Copy each of the items below line for line, without changing a single character.

• Supplied material:
---*---

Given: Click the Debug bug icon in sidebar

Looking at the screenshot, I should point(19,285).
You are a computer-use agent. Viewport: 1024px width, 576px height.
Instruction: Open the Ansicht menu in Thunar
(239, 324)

---*---

• Output:
Given: Click the Debug bug icon in sidebar

Looking at the screenshot, I should point(19,285).
You are a computer-use agent. Viewport: 1024px width, 576px height.
Instruction: Open the Ansicht menu in Thunar
(239, 324)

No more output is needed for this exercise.